Inascoltabile, inaccettabile. No. Non si possono sentire in Parlamento, il luogo più alto della democrazia in Italia, parole come si vis pacem para bellum (se vuoi la pace prepara la guerra). Le abbiamo sentite pronunciare dalla Presidente del Consiglio. La quale ha detto di pensarla appunto come gli antichi romani, ma anche come Trump, Netanyahu e Rutte, segretario della Nato, che è al settimo cielo per l’approvazione ormai vicina dell’impegno dei Paesi Nato di arrivare a spendere nei prossimi anni il 5% del Pil per le armi! Per l’Italia sono un centinaio di miliardi in più. Lo aveva già detto bene papa Francesco: “sono pazzi”. Invece di ripudiare la guerra, si ripudia la Costituzione. E forse si ripudia anche lo Statuto delle Nazioni Unite, approvato proprio 80 anni fa, il 26 giugno. Nel prologo si legge: “Noi, popoli delle Nazioni Unite, decisi a salvare le future generazioni dal flagello della guerra…”
Il Vangelo non dice ‘se vuoi la pace prepara la guerra’. Non solo il Vangelo, ma tutto il Magistero della Chiesa va nella direzione della condanna della guerra. Il Vangelo è mitezza, pace, nonviolenza, croce, scandalo e stoltezza. E’ resurrezione, misericordia, perdono. E’ vita, non morte. E basterebbe ricordare la “Pace disarmata e disarmante” di Leone XIV. E anche l’Enciclica Fratelli Tutti, di papa Francesco, con una richiesta poi ripresa anche nella Bolla di indizione del Giubileo: «con il denaro che si impiega nelle armi e in altre spese militari costituiamo un Fondo mondiale per eliminare finalmente la fame e per lo sviluppo dei Paesi più poveri». Stiamo andando esattamente nella direzione opposta!

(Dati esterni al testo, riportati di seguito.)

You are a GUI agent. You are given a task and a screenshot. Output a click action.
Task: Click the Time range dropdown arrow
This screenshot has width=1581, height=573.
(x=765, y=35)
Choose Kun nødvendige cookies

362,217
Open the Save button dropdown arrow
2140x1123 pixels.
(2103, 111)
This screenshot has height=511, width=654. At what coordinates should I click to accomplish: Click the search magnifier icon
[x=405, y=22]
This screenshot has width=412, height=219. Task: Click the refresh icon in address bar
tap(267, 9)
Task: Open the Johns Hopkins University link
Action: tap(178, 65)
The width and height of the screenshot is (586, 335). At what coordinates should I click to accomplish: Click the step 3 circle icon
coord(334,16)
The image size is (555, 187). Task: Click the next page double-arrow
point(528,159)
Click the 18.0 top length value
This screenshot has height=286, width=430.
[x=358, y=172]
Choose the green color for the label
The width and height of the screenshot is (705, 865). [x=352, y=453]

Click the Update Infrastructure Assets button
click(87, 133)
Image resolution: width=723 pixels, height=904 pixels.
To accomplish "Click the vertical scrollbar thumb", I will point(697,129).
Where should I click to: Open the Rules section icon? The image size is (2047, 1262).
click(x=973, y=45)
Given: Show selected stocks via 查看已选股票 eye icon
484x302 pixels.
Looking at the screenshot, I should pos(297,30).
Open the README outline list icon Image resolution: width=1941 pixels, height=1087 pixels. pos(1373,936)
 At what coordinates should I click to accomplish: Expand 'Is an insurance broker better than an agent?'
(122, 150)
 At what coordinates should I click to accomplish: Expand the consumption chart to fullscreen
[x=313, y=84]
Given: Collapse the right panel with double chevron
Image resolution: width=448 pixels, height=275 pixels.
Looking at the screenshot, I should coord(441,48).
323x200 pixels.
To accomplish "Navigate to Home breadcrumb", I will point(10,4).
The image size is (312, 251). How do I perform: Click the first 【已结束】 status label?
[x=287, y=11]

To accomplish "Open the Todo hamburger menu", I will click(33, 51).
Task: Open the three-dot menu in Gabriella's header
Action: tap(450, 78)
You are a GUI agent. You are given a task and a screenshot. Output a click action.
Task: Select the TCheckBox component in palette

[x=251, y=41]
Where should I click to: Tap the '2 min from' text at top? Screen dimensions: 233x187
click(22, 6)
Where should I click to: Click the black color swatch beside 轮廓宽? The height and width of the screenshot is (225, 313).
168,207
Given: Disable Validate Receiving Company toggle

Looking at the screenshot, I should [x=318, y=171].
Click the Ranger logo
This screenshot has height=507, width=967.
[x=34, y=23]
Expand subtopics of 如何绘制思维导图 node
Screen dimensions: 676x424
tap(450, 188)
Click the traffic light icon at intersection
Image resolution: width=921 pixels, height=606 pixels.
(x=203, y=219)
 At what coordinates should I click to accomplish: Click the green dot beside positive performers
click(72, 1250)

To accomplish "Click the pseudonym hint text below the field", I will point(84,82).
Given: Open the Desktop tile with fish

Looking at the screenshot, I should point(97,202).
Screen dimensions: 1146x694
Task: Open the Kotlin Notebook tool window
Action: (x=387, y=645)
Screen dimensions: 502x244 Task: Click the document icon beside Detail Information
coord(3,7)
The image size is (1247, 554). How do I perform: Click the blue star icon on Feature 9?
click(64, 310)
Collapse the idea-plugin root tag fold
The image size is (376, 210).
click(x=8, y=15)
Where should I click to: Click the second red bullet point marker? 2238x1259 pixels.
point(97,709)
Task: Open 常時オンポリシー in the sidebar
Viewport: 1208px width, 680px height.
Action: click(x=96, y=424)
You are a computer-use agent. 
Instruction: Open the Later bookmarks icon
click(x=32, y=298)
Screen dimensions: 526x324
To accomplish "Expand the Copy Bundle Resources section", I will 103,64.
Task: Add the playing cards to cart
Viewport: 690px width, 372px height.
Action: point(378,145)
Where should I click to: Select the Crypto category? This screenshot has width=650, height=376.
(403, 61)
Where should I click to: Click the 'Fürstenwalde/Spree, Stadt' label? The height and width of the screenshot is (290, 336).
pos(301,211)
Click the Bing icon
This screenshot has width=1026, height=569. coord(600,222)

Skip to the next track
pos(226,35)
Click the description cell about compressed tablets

Ricordiamo almeno l’Enciclica Populorum Progressio del 1967, al n. 53: «Quando tanti popoli hanno fame, quando tante famiglie soffrono la miseria, quando tanti uomini vivono immersi nella ignoranza, quando restano da costruire tante scuole, tanti ospedali, tante abitazioni degne di questo nome, ogni sperpero pubblico o privato, ogni spesa fatta per ostentazione nazionale o personale, ogni estenuante corsa agli armamenti diviene uno scandalo intollerabile. Noi abbiamo il dovere di denunciarlo. Vogliano i responsabili ascoltarci prima che sia troppo tardi».
E papa Francesco, scrivendo ai giovani il 6 luglio 2022, parlando del martirio di Franz Jägerstätter che si rifiutò di giurare a Hitler, che preferì farsi uccidere che uccidere, affermava: «Se tutti i giovani chiamati alle armi avessero fatto come lui, Hitler non avrebbe potuto realizzare i suoi piani diabolici. Il male per vincere ha bisogno di complici».
Preoccupano anche i toni quasi sdolcinati, che tendono a tranquillizzare, davanti all’ipotesi della guerra. Forse vanno accolte le parole di papa Leone all’Angelus di domenica scorsa. «Oggi più che mai, l’umanità grida e invoca la pace. È un grido che chiede responsabilità e ragione, e non dev’essere soffocato dal fragore delle armi e da parole retoriche che incitano al conflitto. Ogni membro della comunità internazionale ha una responsabilità morale: fermare la tragedia della guerra, prima che essa diventi una voragine irreparabile».